Dear all,

I am trying to use ALLPATHS-LG to denovo assemble a bird species genome (~1.1Gb). I prepared 3 libraries, including 350 bp insertion PE libary (60Gb reads), 3kb MP library (30Gb reads) and 8kb MP library (30Gb reads), all are 150 bp PE sequenced.

As you can see, I did not prepared a fragment library for ALLPATHS, so I used soapdenovo2 first, but it always get a much bigger assembly, then I moved to MASURCA, but it always failed before the completion (CA failed). Therefore, I am going to add another 200 bp insertion library and try Allpaths. Hopefully it can work.

Seems like MASURCA need not to trim adapters and remove PE contaminators for mate-pair libraries, do I need to trim adapters and remove PE contaminators for mate-pair libraries before using ALLPATHS?

Best regards,

Dezhi

Unless the assembler removes the adapters (and ALLPATHS-LG doesn't remove adapters), you always have to remove adapters for assembly.

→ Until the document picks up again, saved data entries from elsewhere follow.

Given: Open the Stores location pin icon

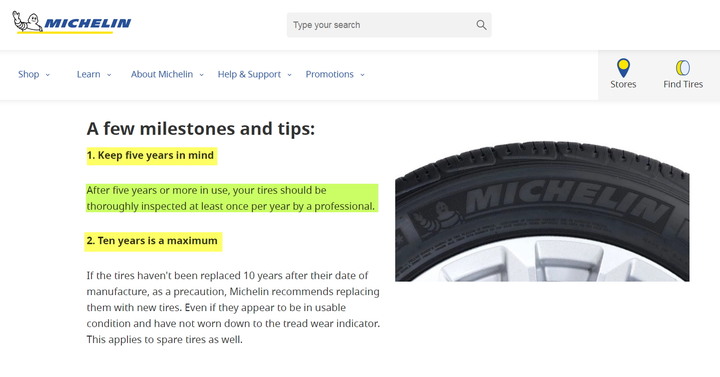Looking at the screenshot, I should pyautogui.click(x=623, y=68).
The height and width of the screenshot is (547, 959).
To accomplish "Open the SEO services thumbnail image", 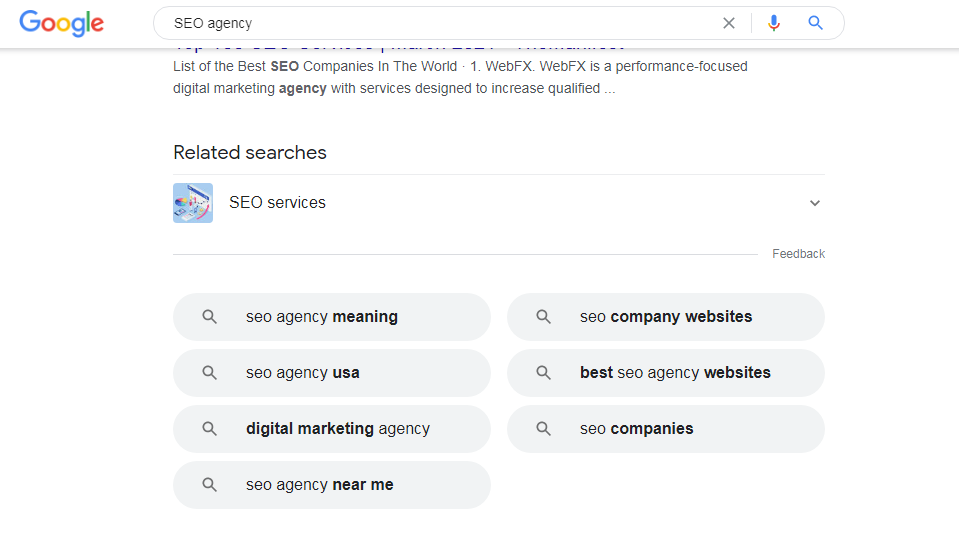I will point(193,203).
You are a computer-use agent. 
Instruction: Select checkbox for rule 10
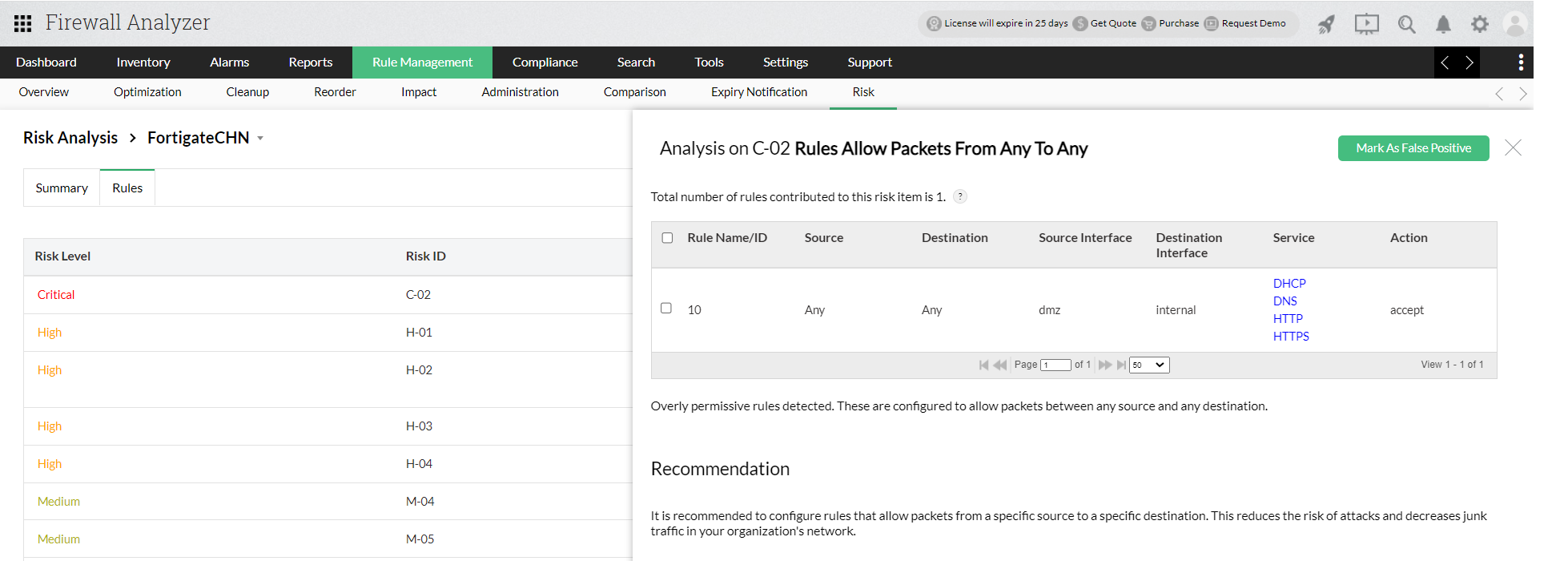point(666,309)
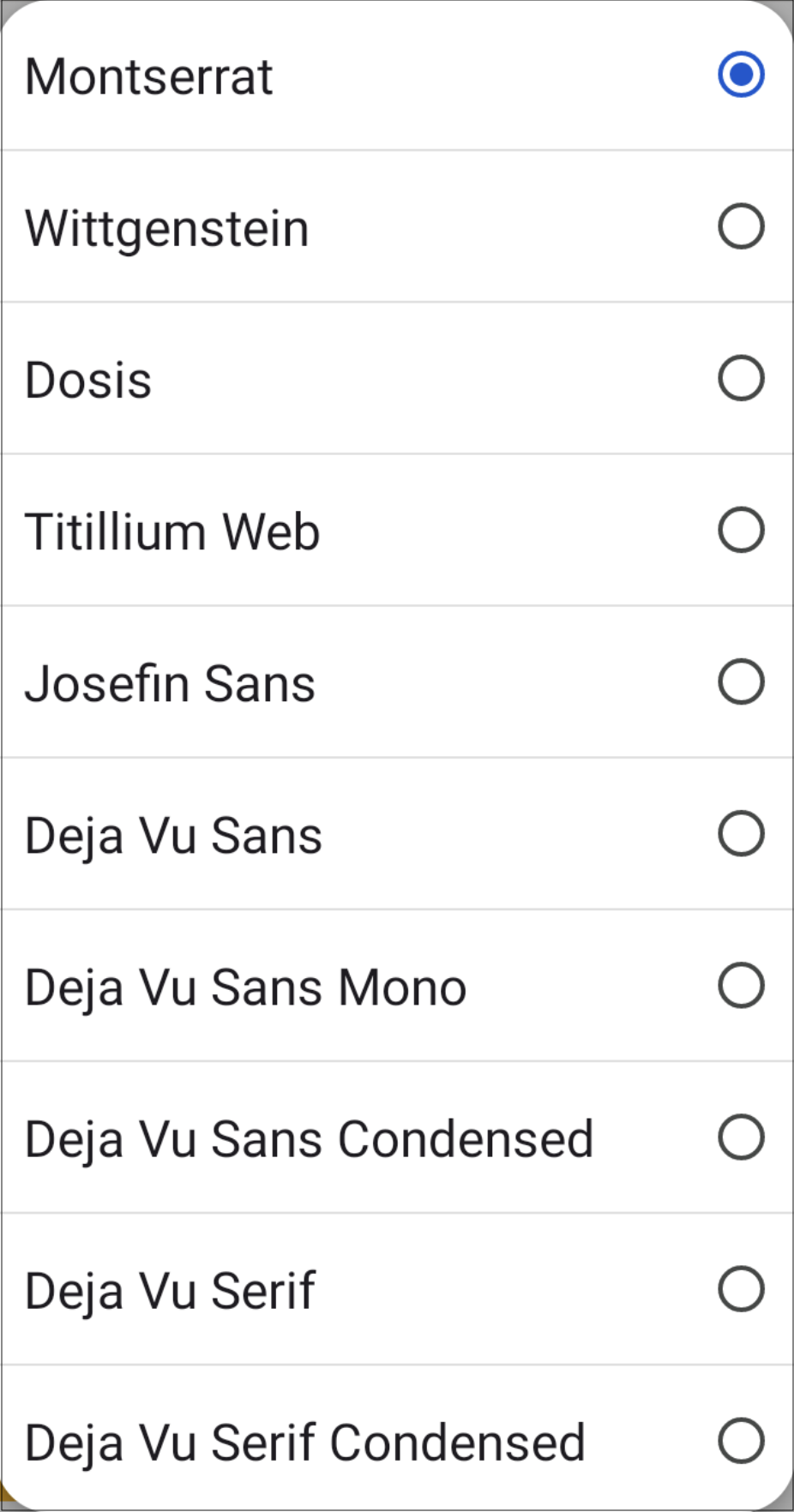Image resolution: width=794 pixels, height=1512 pixels.
Task: Click the Josefin Sans font label
Action: 170,684
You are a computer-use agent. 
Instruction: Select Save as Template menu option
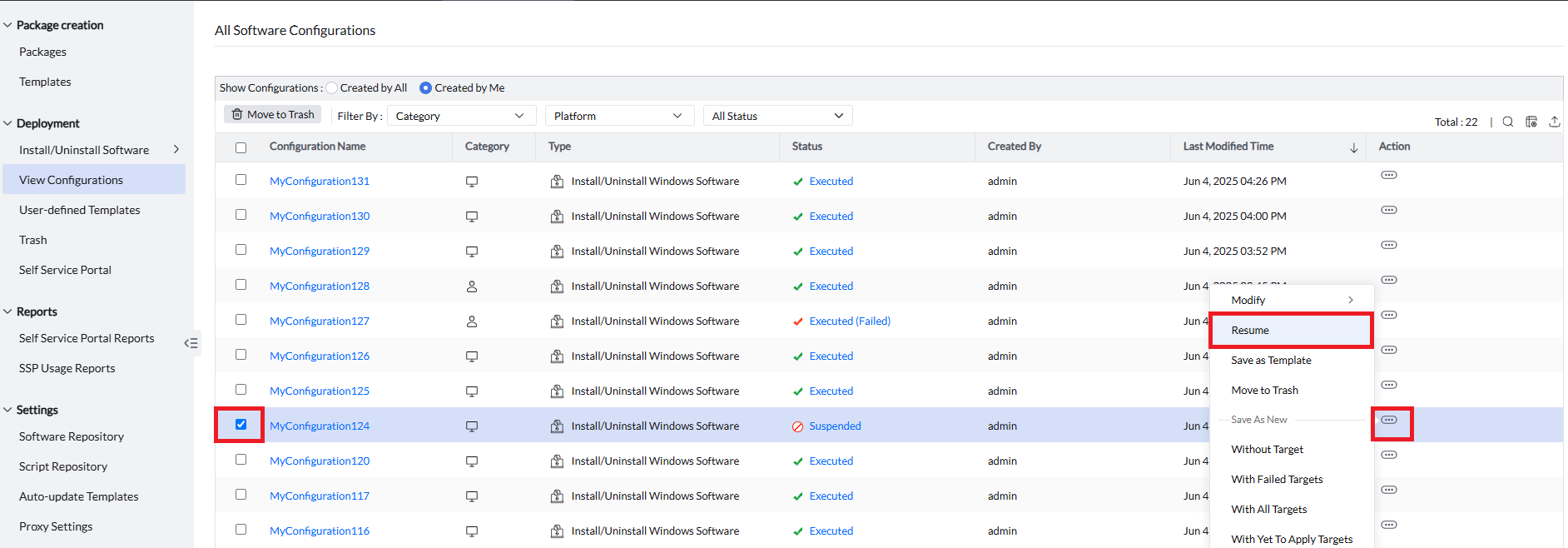click(1271, 361)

As for the mate pairs, processing them (for example, with NxTrim) should result in true mate pairs, unknown pairs, and paired-end contamination. You can use the the unknown pairs as mate pairs, most of them are mate pairs but the biotinilated adapter was not found because the insert was larger the sequence length. The paired-end contamination can be used as a regular paired-end library.

I don't think you need an additional 200bp library, it will add little to the three libraries you have.

Seems like MASURCA need not to trim adapters and remove PE contaminators for mate-pair libraries

Why do you think so? Does the MaSuRCA documentation says so? I am asking because I am not familiar with MaSuRCA.